What Stagwell Group’s Investment Means for the Future of MDC Partners and Its Agencies

Will Mark Penn's leadership and plan turn the holding company around?

The Teen Vogue Summit, held at MDC Partners' agency 72andSunny last December. Getty Images

For MDC Partners, change seemed inevitable, even before former CEO Scott Kauffman announced he would be stepping down from that role last September.

Recently, the chatter around some kind of deal began to intensify amidst continued financial struggles, and the expected denouement arrived Thursday when Stagwell Group, the holding company founded by former Microsoft executive Mark Penn in 2015, agreed to a $100 million investment in MDC Partners.

Referring to the deal, Penn said that he thought both Stagwell and MDC Partners “found a win-win formula. There were a lot of formulas that would have put the company at more, rather than less, peril. I bring $100 million to improve the balance sheet, leadership that I hope can give confidence to the partners and the agencies, and I’ve developed a plan that I’m going to be able to take to them.”

Details about what that plan entails remain unclear, and not everyone agrees that Penn’s optimistic view of the deal is accurate.

Michael Farmer, the author of Madison Avenue Manslaughter and chairman and CEO of consulting firm Farmer & Co., questioned the logic behind the deal.

“Stagwell is making a $100 million investment in a portfolio of clients who underpay, don’t respect their agencies, who support too few people who are junior,” Farmer said. “I don’t understand why that’s a good business decision unless [Stagwell has] a very good turnaround plan, which they might.”

Farmer noted that $100 million is a drop in the bucket for MDC, which he estimated will need an investment of likely “$500 million for the hole they’re in.”

He added that MDC will have to invest in hiring senior leaders who require higher salaries to start reversing their woes, which is likely the exact opposite of what the company will do. They also need to have tough conversations with clients to demand better pay for agencies.

“It looks like a risky investment,” he said.

Forrester Research analyst Jay Pattisall, meanwhile, called the deal a “positive development for both entities,” which he described as having “complementary offerings.”

“They provide one another access to some expertise and capabilities pretty instantly,” he explained, with the Stagwell Group providing “very research, digital marketing and technology-centric” capabilities that complement MDC Partners’ creative and media offerings.

"Just because that’s what WPP is doing doesn’t mean it’s what MDC should be doing."
—Ben Wiener, CEO, Wongdoody

“The combination of the two has potential,” he said, describing it as “necessary … for both to continue to compete,” adding that “it looks like the appropriate combination of the right companies and the right skills to build existing business and to go pitch new business.”

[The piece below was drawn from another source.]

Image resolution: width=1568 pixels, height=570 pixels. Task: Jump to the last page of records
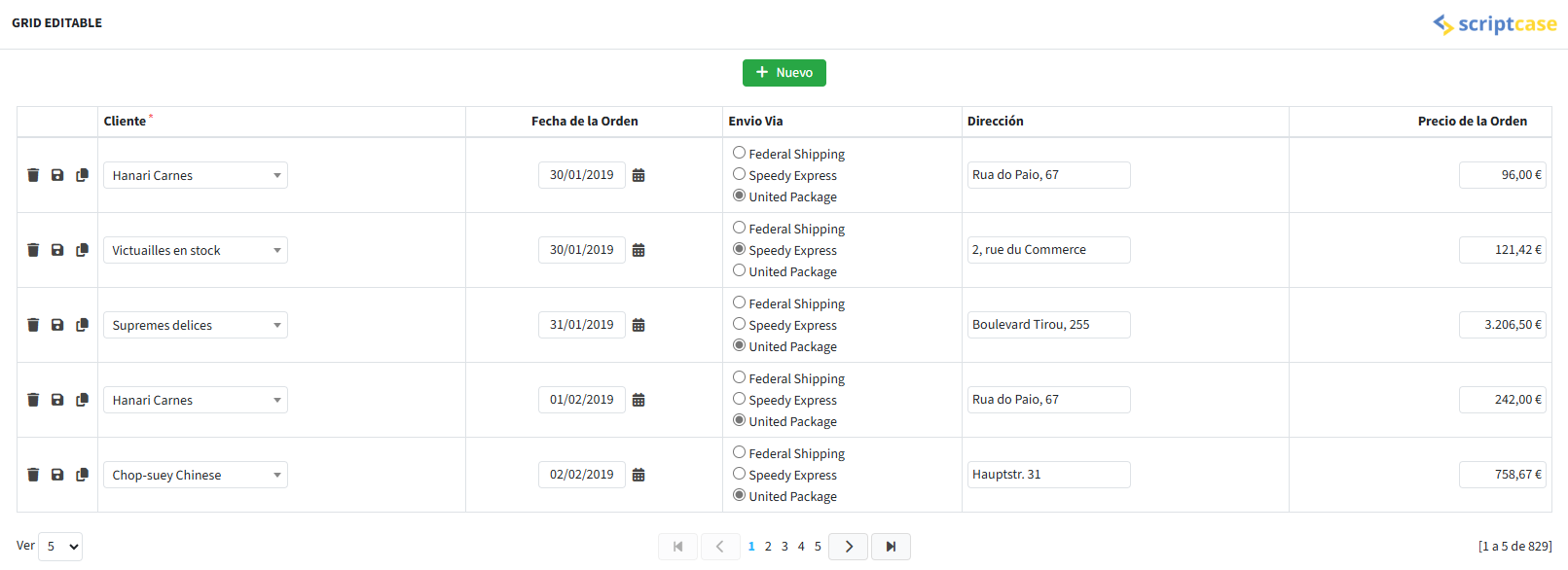pyautogui.click(x=891, y=546)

The outlook within MDC Partners, which includes agencies like 72andSunny, Anomaly, Crispin Porter + Bogusky, Doner and Assembly, appears to be positive as well, at least among the sources Adweek spoke with for this story.

“We believe this will be a great fit,” Colle McVoy CEO Christine Fruechte said in a statement. “We admire Mark’s background, his entrepreneurial and digital-first mindset as well as his appreciation for MDC’s exceptional creative talent. We look forward to his partnership.”

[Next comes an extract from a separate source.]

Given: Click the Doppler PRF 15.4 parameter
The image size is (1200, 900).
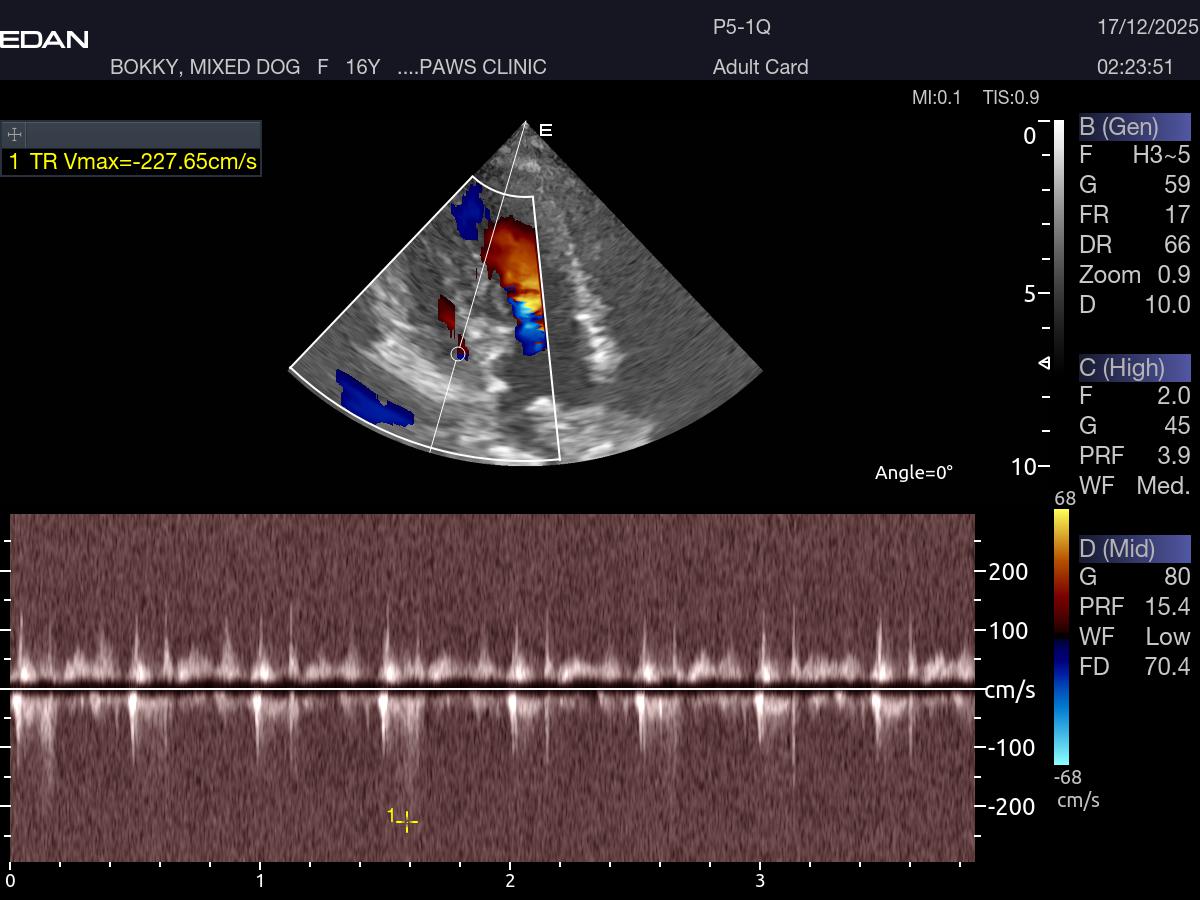Looking at the screenshot, I should [1134, 607].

Another source within an MDC Partners agency who spoke to Adweek anonymously called the move “very good for MDC,” adding that there was a “leadership vacuum” at the holding company, “and therefore anybody being placed in charge, being in control, is a good thing.”

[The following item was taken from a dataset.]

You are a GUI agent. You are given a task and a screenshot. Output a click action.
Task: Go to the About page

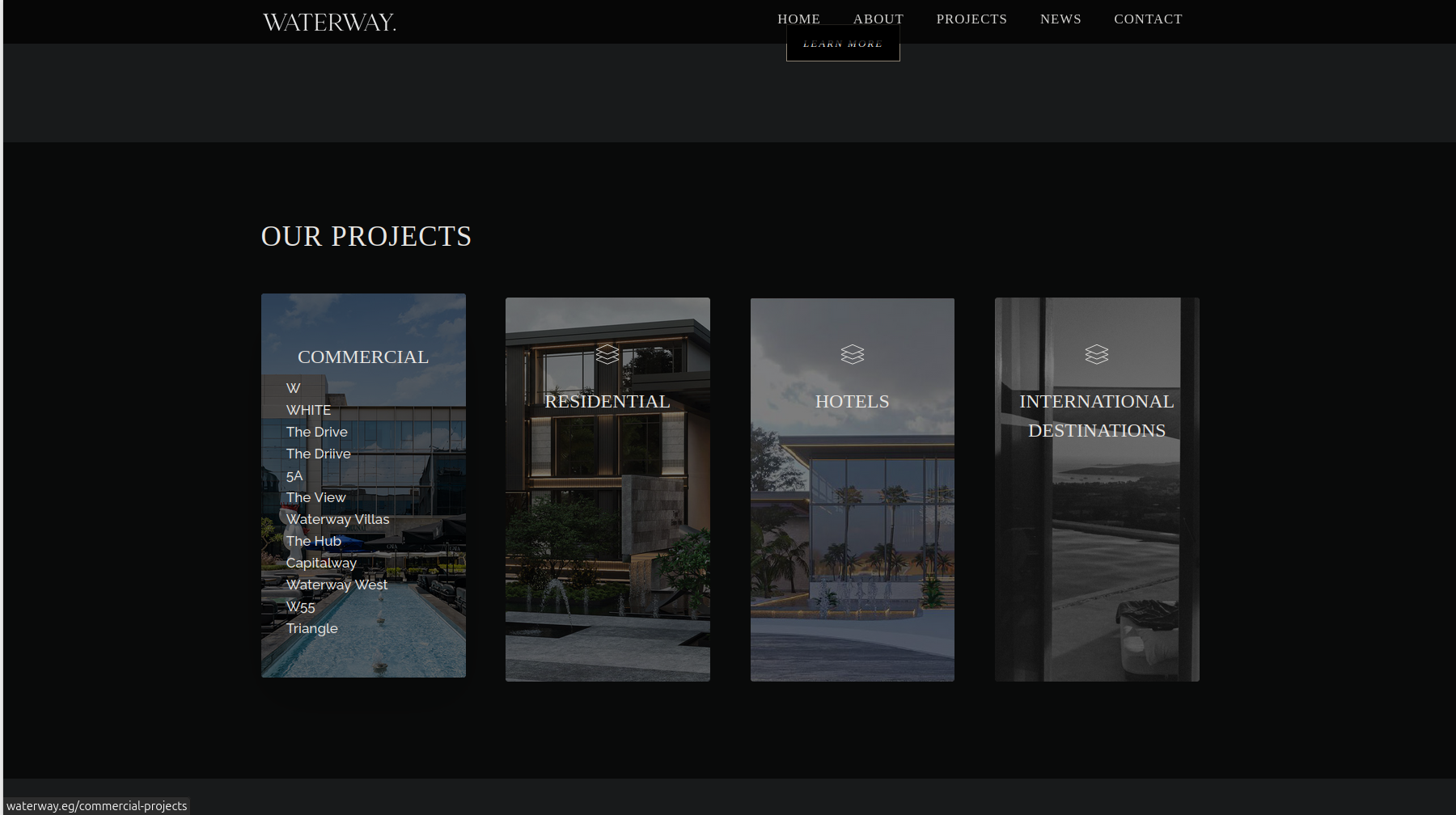(878, 19)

“To me, they’ve needed leadership for some time,” the source added.

That leads to the question of whether Mark Penn is the right fit to lead MDC Partners.

Tom Denford, North America CEO of ID Comms, praised Penn’s leadership, which he said, “will hopefully make the group listen more closely to the changing needs of marketers.”

“That is where the answer lies about the group’s future success,” he said. “Their ability to be more agile and flexible is an advantage, to make things simpler and adapt quickly to the needs of ambitious marketers.”

“Radically” simplifying the group from “a family of agency brands to being a highly-focused organization,” Denford said, should be Stagwell’s first priority.

Pattisall noted that one challenge for Penn will be tackling the management of two separate cultures in Stagwell Group and MDC Partners, the latter known for a more autonomous culture amongst its agencies.

"If a collaboration of two compatible groups makes sense, then the eventual consolidation of the right pieces of that would also make sense."